====== INFORMATION SUPPLIED ======

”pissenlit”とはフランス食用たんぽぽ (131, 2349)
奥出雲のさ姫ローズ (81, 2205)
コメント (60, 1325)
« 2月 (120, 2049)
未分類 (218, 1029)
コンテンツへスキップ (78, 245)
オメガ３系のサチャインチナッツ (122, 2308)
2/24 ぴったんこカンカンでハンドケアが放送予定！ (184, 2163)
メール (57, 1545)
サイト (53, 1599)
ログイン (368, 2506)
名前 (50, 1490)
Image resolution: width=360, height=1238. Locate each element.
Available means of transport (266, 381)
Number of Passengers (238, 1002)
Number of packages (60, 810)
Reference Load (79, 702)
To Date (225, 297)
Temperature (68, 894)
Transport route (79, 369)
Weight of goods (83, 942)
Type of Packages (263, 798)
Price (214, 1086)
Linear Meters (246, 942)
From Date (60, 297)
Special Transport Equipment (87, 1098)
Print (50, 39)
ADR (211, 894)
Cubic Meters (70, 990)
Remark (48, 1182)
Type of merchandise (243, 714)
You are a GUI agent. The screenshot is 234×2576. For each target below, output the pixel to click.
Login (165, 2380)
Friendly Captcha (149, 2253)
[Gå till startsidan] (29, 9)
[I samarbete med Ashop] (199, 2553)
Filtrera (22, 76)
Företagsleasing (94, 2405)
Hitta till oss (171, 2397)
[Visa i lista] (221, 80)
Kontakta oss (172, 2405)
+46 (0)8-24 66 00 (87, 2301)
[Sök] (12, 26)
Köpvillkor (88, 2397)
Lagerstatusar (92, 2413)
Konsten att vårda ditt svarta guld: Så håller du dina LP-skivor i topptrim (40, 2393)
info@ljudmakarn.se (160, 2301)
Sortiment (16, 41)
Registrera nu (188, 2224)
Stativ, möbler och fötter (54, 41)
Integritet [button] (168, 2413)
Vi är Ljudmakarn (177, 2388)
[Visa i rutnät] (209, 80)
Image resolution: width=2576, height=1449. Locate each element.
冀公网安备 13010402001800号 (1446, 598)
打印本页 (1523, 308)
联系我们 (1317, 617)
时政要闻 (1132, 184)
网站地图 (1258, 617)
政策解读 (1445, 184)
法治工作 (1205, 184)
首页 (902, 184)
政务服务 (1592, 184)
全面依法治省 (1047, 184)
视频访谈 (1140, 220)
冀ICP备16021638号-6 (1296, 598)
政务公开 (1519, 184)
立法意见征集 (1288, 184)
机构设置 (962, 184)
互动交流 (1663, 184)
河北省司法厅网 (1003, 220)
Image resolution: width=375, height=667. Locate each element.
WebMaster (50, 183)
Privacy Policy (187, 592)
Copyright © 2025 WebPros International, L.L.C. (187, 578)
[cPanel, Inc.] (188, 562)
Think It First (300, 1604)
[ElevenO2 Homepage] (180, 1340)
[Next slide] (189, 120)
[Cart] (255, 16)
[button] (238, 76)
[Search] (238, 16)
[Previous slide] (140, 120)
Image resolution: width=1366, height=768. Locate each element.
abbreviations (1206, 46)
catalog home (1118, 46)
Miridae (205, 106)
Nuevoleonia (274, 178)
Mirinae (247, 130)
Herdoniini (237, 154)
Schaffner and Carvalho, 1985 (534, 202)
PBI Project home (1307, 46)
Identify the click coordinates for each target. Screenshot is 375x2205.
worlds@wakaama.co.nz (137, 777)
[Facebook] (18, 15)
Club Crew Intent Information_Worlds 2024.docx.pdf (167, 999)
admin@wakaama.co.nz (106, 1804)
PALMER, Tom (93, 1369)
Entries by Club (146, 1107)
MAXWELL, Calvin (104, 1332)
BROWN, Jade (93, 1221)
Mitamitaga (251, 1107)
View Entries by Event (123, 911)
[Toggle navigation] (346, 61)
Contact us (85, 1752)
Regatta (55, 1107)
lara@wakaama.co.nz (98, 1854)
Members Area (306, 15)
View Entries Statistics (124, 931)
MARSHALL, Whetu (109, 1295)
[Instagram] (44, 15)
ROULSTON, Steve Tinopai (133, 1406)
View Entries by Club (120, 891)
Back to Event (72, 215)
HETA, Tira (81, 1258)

======

__TASK TO CARRY OUT__.
Character for character, reproduce all of the lines above.

__EXERCISE RESULT__.
”pissenlit”とはフランス食用たんぽぽ (131, 2349)
奥出雲のさ姫ローズ (81, 2205)
コメント (60, 1325)
« 2月 (120, 2049)
未分類 (218, 1029)
コンテンツへスキップ (78, 245)
オメガ３系のサチャインチナッツ (122, 2308)
2/24 ぴったんこカンカンでハンドケアが放送予定！ (184, 2163)
メール (57, 1545)
サイト (53, 1599)
ログイン (368, 2506)
名前 (50, 1490)
Image resolution: width=360, height=1238. Locate each element.
Available means of transport (266, 381)
Number of Passengers (238, 1002)
Number of packages (60, 810)
Reference Load (79, 702)
To Date (225, 297)
Temperature (68, 894)
Transport route (79, 369)
Weight of goods (83, 942)
Type of Packages (263, 798)
Price (214, 1086)
Linear Meters (246, 942)
From Date (60, 297)
Special Transport Equipment (87, 1098)
Print (50, 39)
ADR (211, 894)
Cubic Meters (70, 990)
Remark (48, 1182)
Type of merchandise (243, 714)
You are a GUI agent. The screenshot is 234×2576. For each target below, output the pixel to click.
Login (165, 2380)
Friendly Captcha (149, 2253)
[Gå till startsidan] (29, 9)
[I samarbete med Ashop] (199, 2553)
Filtrera (22, 76)
Företagsleasing (94, 2405)
Hitta till oss (171, 2397)
[Visa i lista] (221, 80)
Kontakta oss (172, 2405)
+46 (0)8-24 66 00 (87, 2301)
[Sök] (12, 26)
Köpvillkor (88, 2397)
Lagerstatusar (92, 2413)
Konsten att vårda ditt svarta guld: Så håller du dina LP-skivor i topptrim (40, 2393)
info@ljudmakarn.se (160, 2301)
Sortiment (16, 41)
Registrera nu (188, 2224)
Stativ, möbler och fötter (54, 41)
Integritet [button] (168, 2413)
Vi är Ljudmakarn (177, 2388)
[Visa i rutnät] (209, 80)
Image resolution: width=2576, height=1449. Locate each element.
冀公网安备 13010402001800号 (1446, 598)
打印本页 (1523, 308)
联系我们 (1317, 617)
时政要闻 (1132, 184)
网站地图 (1258, 617)
政策解读 (1445, 184)
法治工作 (1205, 184)
首页 (902, 184)
政务服务 (1592, 184)
全面依法治省 (1047, 184)
视频访谈 (1140, 220)
冀ICP备16021638号-6 (1296, 598)
政务公开 (1519, 184)
立法意见征集 (1288, 184)
机构设置 (962, 184)
互动交流 (1663, 184)
河北省司法厅网 (1003, 220)
Image resolution: width=375, height=667. Locate each element.
WebMaster (50, 183)
Privacy Policy (187, 592)
Copyright © 2025 WebPros International, L.L.C. (187, 578)
[cPanel, Inc.] (188, 562)
Think It First (300, 1604)
[ElevenO2 Homepage] (180, 1340)
[Next slide] (189, 120)
[Cart] (255, 16)
[button] (238, 76)
[Search] (238, 16)
[Previous slide] (140, 120)
Image resolution: width=1366, height=768. Locate each element.
abbreviations (1206, 46)
catalog home (1118, 46)
Miridae (205, 106)
Nuevoleonia (274, 178)
Mirinae (247, 130)
Herdoniini (237, 154)
Schaffner and Carvalho, 1985 (534, 202)
PBI Project home (1307, 46)
Identify the click coordinates for each target. Screenshot is 375x2205.
worlds@wakaama.co.nz (137, 777)
[Facebook] (18, 15)
Club Crew Intent Information_Worlds 2024.docx.pdf (167, 999)
admin@wakaama.co.nz (106, 1804)
PALMER, Tom (93, 1369)
Entries by Club (146, 1107)
MAXWELL, Calvin (104, 1332)
BROWN, Jade (93, 1221)
Mitamitaga (251, 1107)
View Entries by Event (123, 911)
[Toggle navigation] (346, 61)
Contact us (85, 1752)
Regatta (55, 1107)
lara@wakaama.co.nz (98, 1854)
Members Area (306, 15)
View Entries Statistics (124, 931)
MARSHALL, Whetu (109, 1295)
[Instagram] (44, 15)
ROULSTON, Steve Tinopai (133, 1406)
View Entries by Club (120, 891)
Back to Event (72, 215)
HETA, Tira (81, 1258)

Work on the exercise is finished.